Mitt Could Be Worse

Mitt Romney

Success of any U.S. Administration is usually measured by their economic success, and after four years Obama is in desperate need of a win. Unemployment has exceeded 8% for 43 consecutive months, peaking during Obama’s term; real economic growth less than half the historical average for post-recession recovery periods, at 2.2%; and increased public spending providing no indications of getting the budget deficit under control. You would have thought Republican candidate should be in for an easy win. Yes, Mitt Romney is still regarded as the inferior option to Obama.

I’ll be the first to admit that the GOP hasn’t chosen a great candidate. Even if elected, he won’t be the next Abraham Lincoln, but it’s unlikely that he will be remembered as one of the worst Presidents either. Behind the inelegant, inarticulate and bumbling campaign, Romney’s peddling a more viable (and more American) economic plan than that currently being implemented by Obama.

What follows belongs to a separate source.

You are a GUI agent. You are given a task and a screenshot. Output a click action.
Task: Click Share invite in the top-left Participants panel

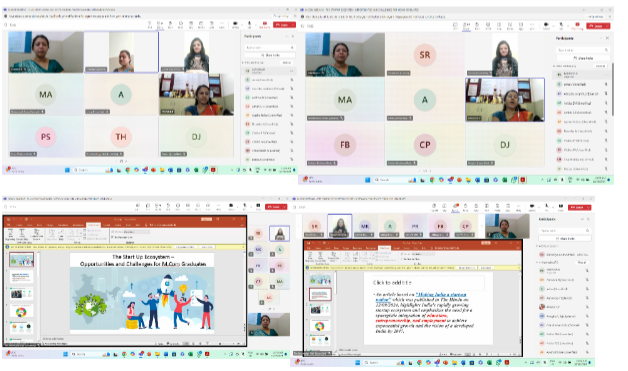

If Obama’s policies continue to be followed, within a decade the U.S. national debt is set to increase by $11 trillion, government spending by $1.1 trillion (coincidentally, the same number of dollars by which military spending is due to be cut), and a tax rate hike worth $1.8 trillion dollars. It’s the budgetary policy of the Republican’s, and average taxpaying Americans’, worst nightmares. Obama’s popularity is waning. Dislike of his hand being quite so deep in his citizens’ pockets is escalating. There’s even an anti-Obama group, so desperate to distinguish themselves from the newly-angered masses, that they created the Facebook page “I hated Obama before it was cool!”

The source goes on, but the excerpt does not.